They would have us believe that once the vote is secured everything is ok. While I can honestly say that some things are better we still have a long way to go. I returned to Mississippi for the first time in forty years and can see a huge difference from the sixties, but the northern liberal city I live in has one of the highest disparities between black and white unemployment rates and nationwide the wealth gap is frightening. It seems getting the vote didn't make the capitalistic system work all that well for minorities, rather it laid the foundation for victim blaming. The black man is still the whipping boy for the fascists (I refuse to dignify these
people with the term conservative).
The truth that Martin Luther King became aware of is that the whole economic system is corrupt and unjust and that without economic power freedom is a meaningless word. As the only white member of a black church, I have helped bury over twenty young black men killed by gun violence in the last three years. Violence is perpetuated in the black community as the only power that is available. I came to the conclusion long ago that capitalism requires a permanent under class in order to function and that skin color is always the easiest way to pick and choose, but if it was no blacks, it would be some other group. When there's not enough chairs at the table someone is going to get left out and blackness is the easiest since it is so obvious and easy to seperate.
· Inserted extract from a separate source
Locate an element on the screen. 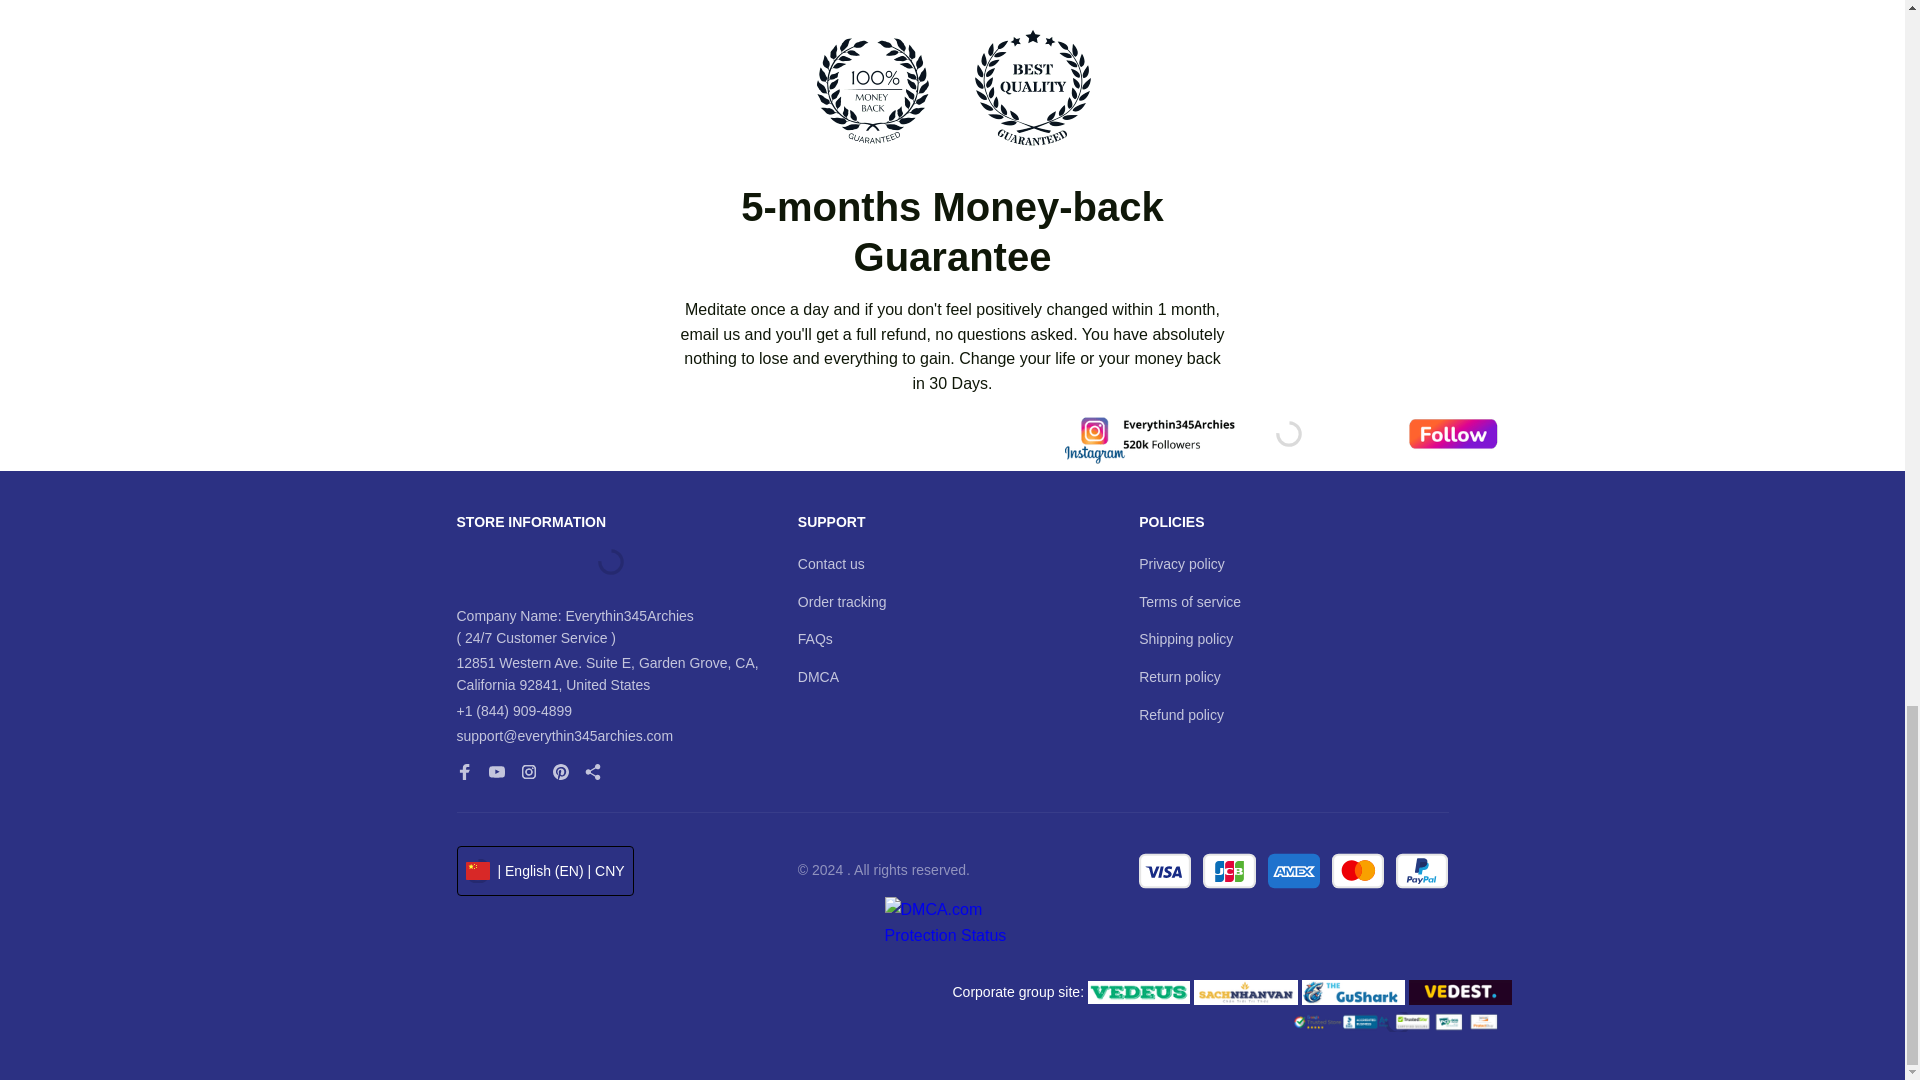 This screenshot has height=1080, width=1920. FAQs is located at coordinates (816, 640).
What bothers me most about the history of the civil rights movement is the ignoring of the work done on civil rights by the Socialist Workers Party, the Communist Party USA, the Democratic Socialist. The IWW, and many more groups with a Marxist ideology. It's like super McCarthyism for blacks. Whether I agreed with Communist Party on all things or not is irrelevant. They were at the vanguard of the Civil Rights Movement because they saw racism as wrong and even evil and were willing to take great personal risks to fight it. The few rights we got weren't given to us but were demanded and paid for in blood. Now they would have us believe it was all peaceful. Well, I still got scars and left some behind, too.